Ovarian superstimulatory response and embryo development using a new recombinant glycoprotein with eCG-like activity in mice.

Pharmacological ovarian control required for the implementation of artificial insemination and embryo-related technologies usually includes the use of eCG, naturally produced in pregnant mares. In this study, we report the superovulatory response and embryo development in mice obtained with a new glycoprotein with eCG-like activity (reCG) produced by recombinant DNA technology. A total of 150 females from three different mouse strains (C57BL/6J, BALB/cJ and B6D2F1/J) were subjected to a superstimulatory protocol consisting of 5 IU of natural eCG (n = 50), 5 IU of reCG (n = 50), or received a placebo (no-eCG, n = 50) by intraperitoneal route, followed by 5 IU of human chorionic gonadotropin 48 h later.

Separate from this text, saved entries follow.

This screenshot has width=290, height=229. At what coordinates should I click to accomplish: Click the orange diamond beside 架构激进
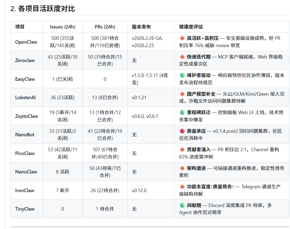(x=182, y=168)
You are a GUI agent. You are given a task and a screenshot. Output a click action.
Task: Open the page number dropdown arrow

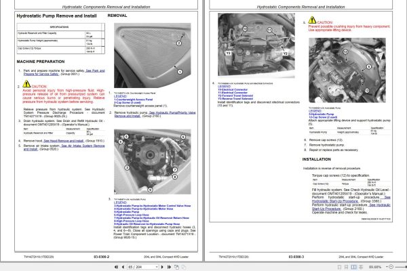click(x=157, y=267)
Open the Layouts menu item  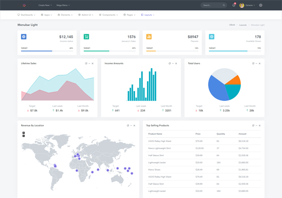point(148,15)
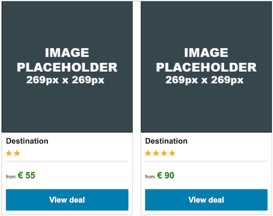Viewport: 273px width, 216px height.
Task: Click the fourth star in the right card rating
Action: (172, 153)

Overall, no significant differences were observed in the total number of ova/zygotes (33.6 ± 2.4 vs 28.7 ± 2.6; P = NS) and viable ova/zygotes (31.5 ± 2.4 vs 25.8 ± 2.5; P = NS) collected per female among eCG and reCG treated females, respectively, which were greater (P < 0.05) than those obtained in no-eCG treated females (6.9 ± 0.7 and 5.9 ± 0.7, respectively). Zygotes derived from the three experimental groups (n = 2914) were subjected to in vitro culture until hatching 4.5 days post coitum (dpc). Regardless of the mouse strain, no differences were observed among eCG and reCG treated females for overall cleavage rate 1.5 dpc (58.5% vs 60.5%), development rate 3.5 dpc (47.2% vs 48.9%) and hatching rate 4.5 dpc (49.5% vs 54.5) (P = NS). Control females from no-eCG treated group showed lower cleavage and development rates (36.4% and 29.7%, respectively; P < 0.05). In conclusion, this study reports for the first time comparable superovulatory response and embryo development between recombinant and natural eCG treatment, which has important implications for reproductive technologies in several species.